By 1929, the Aeronautical Chamber of Commerce took over licensing of aviation schools. Curtiss schools were registered and required to give two weeks of ground school instruction to new pilots.

==Locations==
- 1910 San Diego, California. Training in the Curtiss Model D.
- 1912 Miami, Florida. Two 200 foot by 800 foot airstrips were provided by the city, with funding to ship in four training aircraft. This was the first flying service school, which eventually was donated to a Naval Air Base
- 1913 Hammondsport, New York
- 1915 Toronto, Ontario, Canada Long Branch Aerodrome, Training in the Curtiss JN-3.
- 1915 Newport News, Virginia Harbor. Site of training for the Canadian Royal Flying Corps. Disbanded in 1922.

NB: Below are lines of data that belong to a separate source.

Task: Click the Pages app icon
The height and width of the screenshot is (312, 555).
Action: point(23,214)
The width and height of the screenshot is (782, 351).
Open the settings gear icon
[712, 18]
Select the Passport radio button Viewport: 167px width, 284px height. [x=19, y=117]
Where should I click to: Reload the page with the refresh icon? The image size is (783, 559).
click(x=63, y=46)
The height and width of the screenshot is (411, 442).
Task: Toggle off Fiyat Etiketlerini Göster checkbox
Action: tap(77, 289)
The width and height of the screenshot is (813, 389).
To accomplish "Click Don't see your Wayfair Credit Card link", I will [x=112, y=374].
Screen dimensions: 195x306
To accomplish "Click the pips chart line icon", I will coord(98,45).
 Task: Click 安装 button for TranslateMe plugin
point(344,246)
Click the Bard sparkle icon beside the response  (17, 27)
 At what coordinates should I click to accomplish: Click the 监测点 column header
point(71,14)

- 1918 Camp Claudio, Parañaque, Philippine Islands. Training site of the Philippine Air Service and the Philippine Constabulary Air Corps, which were the forerunners of the Philippine Army Air Corps and Philippine Air Force.

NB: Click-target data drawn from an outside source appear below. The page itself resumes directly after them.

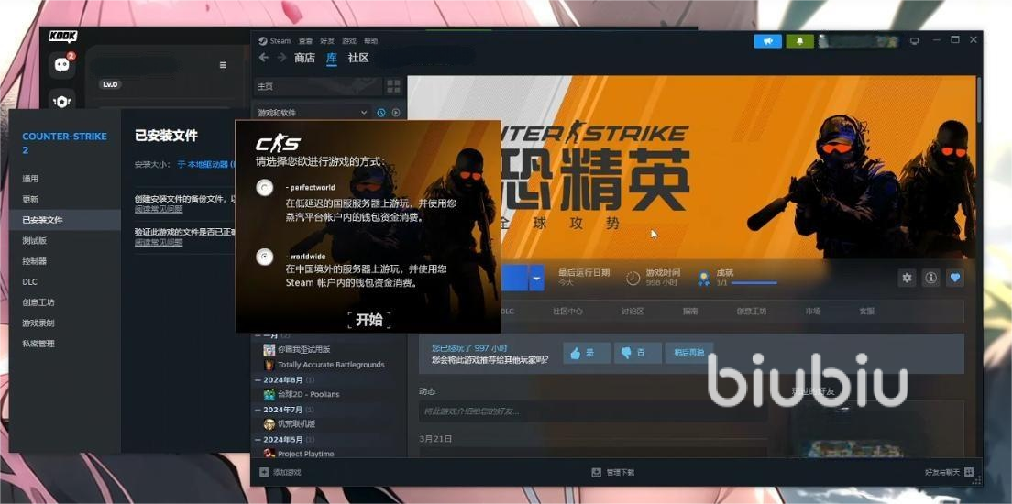Select the perfectworld server radio button
The image size is (1012, 504).
click(265, 188)
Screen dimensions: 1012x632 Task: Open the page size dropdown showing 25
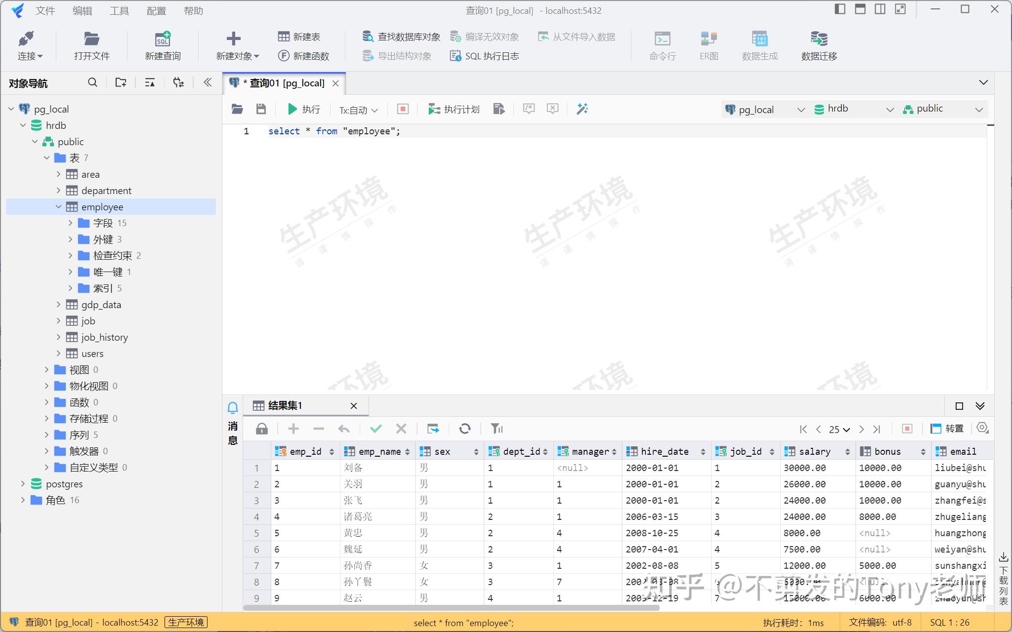coord(836,429)
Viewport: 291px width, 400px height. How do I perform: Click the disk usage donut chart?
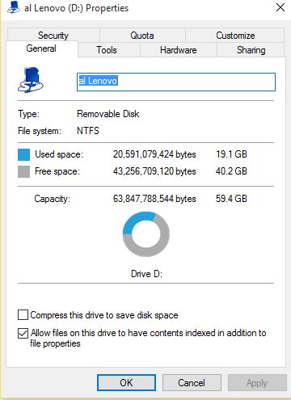[x=146, y=234]
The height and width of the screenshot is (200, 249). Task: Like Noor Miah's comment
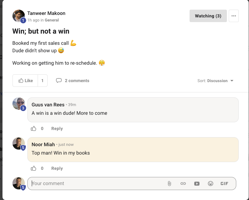[x=34, y=168]
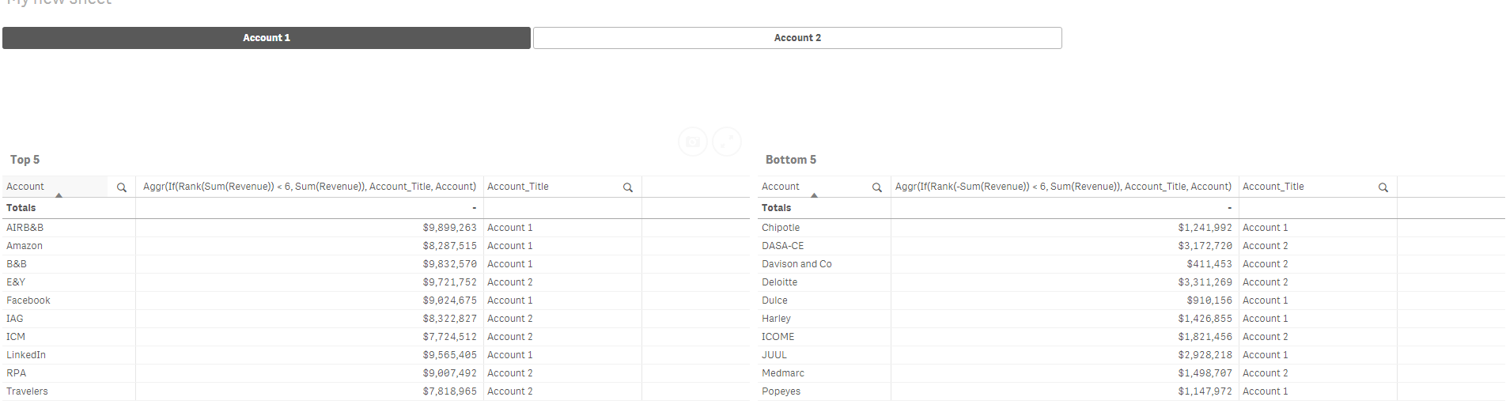The width and height of the screenshot is (1506, 412).
Task: Sort Top 5 by the Aggr Rank column header
Action: pyautogui.click(x=309, y=187)
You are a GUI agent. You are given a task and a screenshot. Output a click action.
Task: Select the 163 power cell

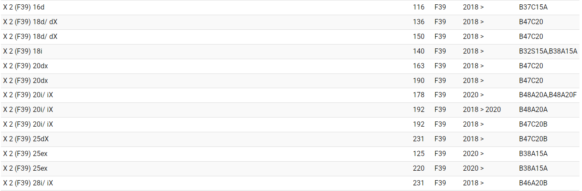[418, 66]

- 1929 Stratford, Connecticut Shortly afterward became Curtiss-Wright Flying School. The historic Curtis Hangar still stands. Howard Hughes and Charles Lindbergh once frequented the hangar. Amelia Earhart kept a plane there. It was home to the prototype for the Vought F4U Corsair Lindbergh was a Corsair test pilot.

==Instructors==
The following were instructors in 1915:
- Walter Edwin Lees
- Victor Carlstrom
- Victor Vernon
- Jimmy Johnson (aviator)
- Carl Batts
- Steve MacGordon
- Ted Hequemburg
- Lawrence Leon
- Bertrand Blanchard Acosta
- Andrew Cogswell

==Students==
- Agustín Parlá Orduña (1877-1946) in 1912.
- Fred Banbury (1893-1918) in 1916.
- Lincoln Beachey (1887–1915) in 1910.
- Joseph Bennett (aviator).
- Morris Maxey Titterington (1891–1928) in 1914.
- Harold Frederick Pitcairn (1891-1960) in 1916.
- Arthur Whealy (1895-1945) in 1916.